Directed by Jonathan Munby. Set designed by Alexander Dodge. Costumes designed by Linda Cho. Lighting designed by Oliver Fenwick and Philip S. Rosenberg. Music composed by Adam Wernick. Sound designed by Scott W. Edwards. Choreography by Daniel Pelzig. Voice and Language Consulting by Andrew Wade. Dramaturgy by Carla Steen. With Michael Hayden (Leontes), Michelle O’Neill (Hermione), Noah Coon (Mamillius), Devon Solwold (Mamillius), Bill McCallum (Polixenes), Bob Davis (Camillo), Stephen Yoakam (Antigonus, Time), Sean Michael Dooley (Cleomenes, Mariner), Tyson Forbes (Dion, Shepherd’s Servant, Bear), Helen Carey (Paulina), Ansa Akyea (Archidamas, Lord), Christina Baldwin (Emilia), Emily Gunyou Halaas (Lady, Mopsa), Suzanne Warmanen (Lady, Oracle, Dorcas), Juan Rivera Lebron (Lord, Florizel), John Catron (Jailor, Young Shepherd), Raye Birk (Doctor, Shepherd), Christine Weber (Guard, Perdita), Michael Thomas Holmes (Autolycus).

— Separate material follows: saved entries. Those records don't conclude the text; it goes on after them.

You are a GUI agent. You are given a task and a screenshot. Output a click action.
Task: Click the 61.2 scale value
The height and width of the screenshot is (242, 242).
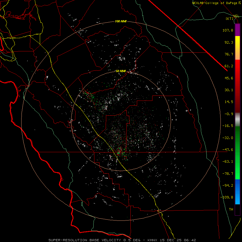(229, 66)
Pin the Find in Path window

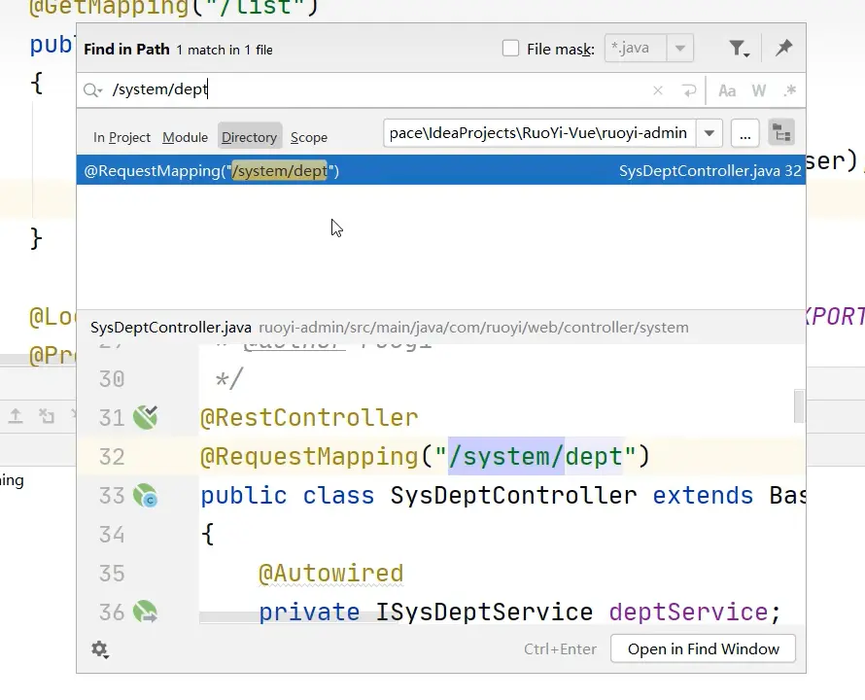783,49
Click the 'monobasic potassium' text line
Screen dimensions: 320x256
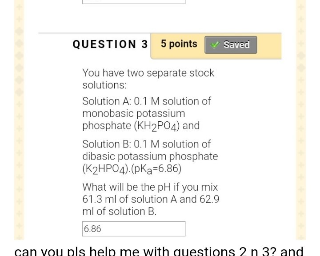click(x=134, y=113)
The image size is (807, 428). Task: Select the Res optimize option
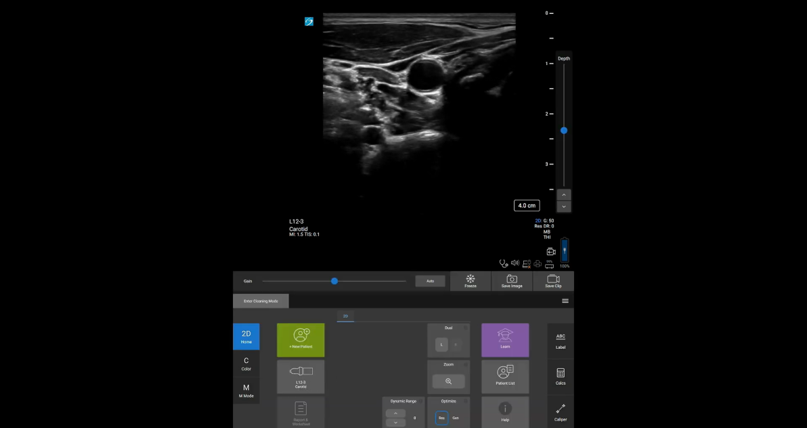tap(441, 418)
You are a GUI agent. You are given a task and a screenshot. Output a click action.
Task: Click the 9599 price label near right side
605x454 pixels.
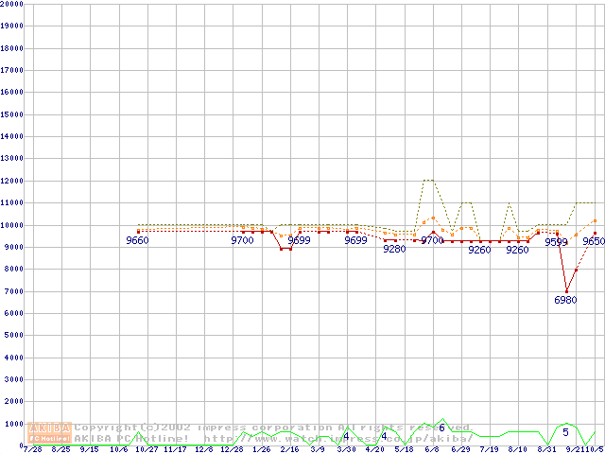[557, 243]
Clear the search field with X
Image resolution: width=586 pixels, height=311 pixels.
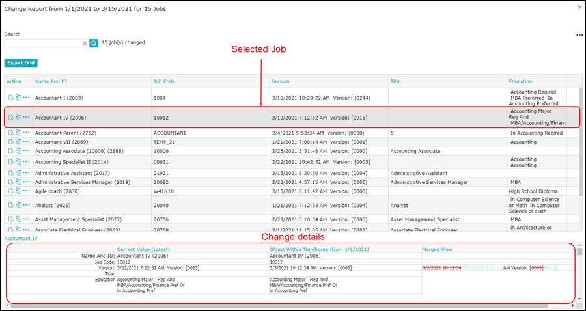(85, 44)
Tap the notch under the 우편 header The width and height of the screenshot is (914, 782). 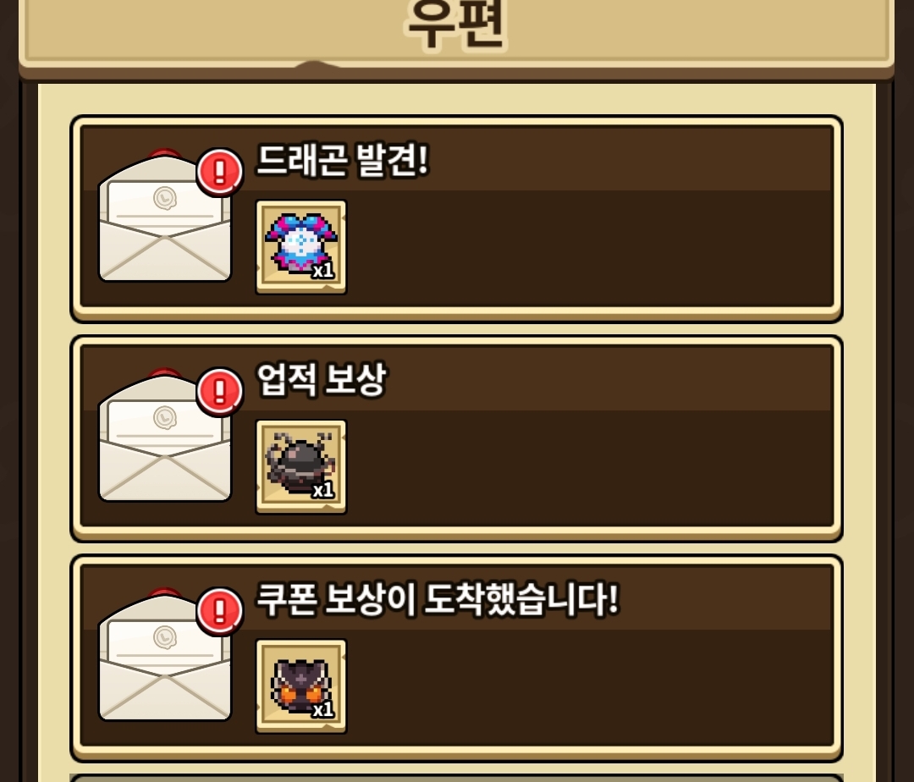pyautogui.click(x=314, y=65)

  1. The Guthrie Theater’s modern-dress production of The Winter’s Tale was played on the theatre’s Wurtele Thrust Stage. The cast was superb throughout, convincingly depicting emotions and behaviors that are difficult to portray believably, including Leontes’ descent into a crippling jealousy, Polixenes’ paternal anger, and the fierce strength of Paulina’s daring to speak truth to authority. Perdita’s regality shone through her country garments, and Autolycus and the shepherds were remarkably comic.

  2. Equally impressive were the play’s staging and its innovative treatment of key moments in the text. The setting, as described in the Guthrie’s on-line play guide, was Kennedy-era Washington for Sicilia and a conflation of rural Minnesota and late 1960’s hippiedom for Bohemia (p. 18). Set designer Alexander Dodge specifically identifies the East Room of the White House as the inspiration for the Sicilia set (p. 18). There, for ten minutes prior to the actual beginning of the play, the audience was entertained by watching a New Year’s Eve celebration attended by the Sicilian court and their Bohemian guests. The men were tuxedoed, as was Mamillius, who entertained himself playing with his toy airplanes. The women’s elegant ball gowns, created by Costume Designer Linda Cho, were “based on a photograph of Charles James dresses taken by Cecil Beaton for Vogue magazine during the John F. Kennedy Inaugural Ball of 1961” (p. 22). The partygoers danced to big band music, with the vocals being sung by Emila. When the festive crowd counted down the seconds to the New Year and toasts rang out, the play began.

  3. Depicting Sicilia as a Kennedy-style Camelot for Sicilia was effective, evoking an era of glitter and promise that somehow went wrong, and which was ultimately overshadowed by death. Two parts of the Sicilia portion of the play were particularly striking. The “just and open trial” (2.3.205) announced by Leontes was a Stalin-like show trial. Hermione was brought out in chains, and forced to speak into a microphone facing the audience. Whenever she turned toward her husband, he brusquely gestured for her to face the microphone, until finally he lost his self-control and they spoke directly to each other. When Hermione then requested to hear the Oracle, she was brought on stage, for Cleomenes and Dion had returned from Delphos not with a letter but with the Oracle herself. Frail and elderly, transported in a wheelchair, and using two canes to stand when it came time for her to speak at court, the Oracle’s lips were conspicuously taped shut, humorously literalizing the text’s reference to “This sealed up oracle” (3.2.127). Despite her age, when the tape was ripped off she spoke with a voice of thunder, leaving no doubt of her divine authority.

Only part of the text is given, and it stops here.